**WHAT IS BEING ASKED**. Extract every entry word for word.

**STORED DATA**.

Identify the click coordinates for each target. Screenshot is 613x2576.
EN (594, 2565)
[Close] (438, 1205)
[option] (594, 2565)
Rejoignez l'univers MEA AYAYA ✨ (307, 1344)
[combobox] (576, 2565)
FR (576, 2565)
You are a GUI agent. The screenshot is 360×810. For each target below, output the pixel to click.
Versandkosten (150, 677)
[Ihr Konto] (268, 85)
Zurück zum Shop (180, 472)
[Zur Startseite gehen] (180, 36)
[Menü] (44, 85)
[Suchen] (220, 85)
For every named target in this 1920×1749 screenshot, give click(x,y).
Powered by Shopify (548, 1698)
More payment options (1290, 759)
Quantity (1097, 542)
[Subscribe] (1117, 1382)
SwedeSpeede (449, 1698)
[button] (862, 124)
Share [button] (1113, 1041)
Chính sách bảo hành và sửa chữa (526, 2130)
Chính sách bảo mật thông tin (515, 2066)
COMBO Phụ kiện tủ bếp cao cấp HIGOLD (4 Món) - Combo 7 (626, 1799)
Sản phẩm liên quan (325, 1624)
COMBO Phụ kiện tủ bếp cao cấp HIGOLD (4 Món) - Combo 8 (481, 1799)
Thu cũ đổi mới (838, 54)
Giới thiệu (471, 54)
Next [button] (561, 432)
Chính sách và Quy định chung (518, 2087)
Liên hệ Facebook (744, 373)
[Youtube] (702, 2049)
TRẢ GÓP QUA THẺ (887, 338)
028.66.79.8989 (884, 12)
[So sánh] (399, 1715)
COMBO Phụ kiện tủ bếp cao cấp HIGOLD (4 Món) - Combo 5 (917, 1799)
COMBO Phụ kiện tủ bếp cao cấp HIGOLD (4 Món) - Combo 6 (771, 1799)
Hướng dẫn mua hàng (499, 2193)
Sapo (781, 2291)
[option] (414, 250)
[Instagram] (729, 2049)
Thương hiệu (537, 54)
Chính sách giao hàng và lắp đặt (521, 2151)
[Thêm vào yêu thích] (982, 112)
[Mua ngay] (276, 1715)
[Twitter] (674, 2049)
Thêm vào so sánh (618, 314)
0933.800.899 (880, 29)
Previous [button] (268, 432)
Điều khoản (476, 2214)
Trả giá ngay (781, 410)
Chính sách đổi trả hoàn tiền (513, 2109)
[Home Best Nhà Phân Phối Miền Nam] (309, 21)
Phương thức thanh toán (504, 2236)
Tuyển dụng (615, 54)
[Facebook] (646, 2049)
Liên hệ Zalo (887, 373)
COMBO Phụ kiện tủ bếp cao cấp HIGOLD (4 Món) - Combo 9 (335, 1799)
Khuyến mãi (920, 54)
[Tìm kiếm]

**OUTPUT**.
Identify the click coordinates for each target. Screenshot is 613x2576.
EN (594, 2565)
[Close] (438, 1205)
[option] (594, 2565)
Rejoignez l'univers MEA AYAYA ✨ (307, 1344)
[combobox] (576, 2565)
FR (576, 2565)
You are a GUI agent. The screenshot is 360×810. For each target below, output the pixel to click.
Versandkosten (150, 677)
[Ihr Konto] (268, 85)
Zurück zum Shop (180, 472)
[Zur Startseite gehen] (180, 36)
[Menü] (44, 85)
[Suchen] (220, 85)
For every named target in this 1920×1749 screenshot, give click(x,y).
Powered by Shopify (548, 1698)
More payment options (1290, 759)
Quantity (1097, 542)
[Subscribe] (1117, 1382)
SwedeSpeede (449, 1698)
[button] (862, 124)
Share [button] (1113, 1041)
Chính sách bảo hành và sửa chữa (526, 2130)
Chính sách bảo mật thông tin (515, 2066)
COMBO Phụ kiện tủ bếp cao cấp HIGOLD (4 Món) - Combo 7 (626, 1799)
Sản phẩm liên quan (325, 1624)
COMBO Phụ kiện tủ bếp cao cấp HIGOLD (4 Món) - Combo 8 (481, 1799)
Thu cũ đổi mới (838, 54)
Giới thiệu (471, 54)
Next [button] (561, 432)
Chính sách và Quy định chung (518, 2087)
Liên hệ Facebook (744, 373)
[Youtube] (702, 2049)
TRẢ GÓP QUA THẺ (887, 338)
028.66.79.8989 (884, 12)
[So sánh] (399, 1715)
COMBO Phụ kiện tủ bếp cao cấp HIGOLD (4 Món) - Combo 5 (917, 1799)
COMBO Phụ kiện tủ bếp cao cấp HIGOLD (4 Món) - Combo 6 (771, 1799)
Hướng dẫn mua hàng (499, 2193)
Sapo (781, 2291)
[option] (414, 250)
[Instagram] (729, 2049)
Thương hiệu (537, 54)
Chính sách giao hàng và lắp đặt (521, 2151)
[Thêm vào yêu thích] (982, 112)
[Mua ngay] (276, 1715)
[Twitter] (674, 2049)
Thêm vào so sánh (618, 314)
0933.800.899 (880, 29)
Previous [button] (268, 432)
Điều khoản (476, 2214)
Trả giá ngay (781, 410)
Chính sách đổi trả hoàn tiền (513, 2109)
[Home Best Nhà Phân Phối Miền Nam] (309, 21)
Phương thức thanh toán (504, 2236)
Tuyển dụng (615, 54)
[Facebook] (646, 2049)
Liên hệ Zalo (887, 373)
COMBO Phụ kiện tủ bếp cao cấp HIGOLD (4 Món) - Combo 9 (335, 1799)
Khuyến mãi (920, 54)
[Tìm kiếm]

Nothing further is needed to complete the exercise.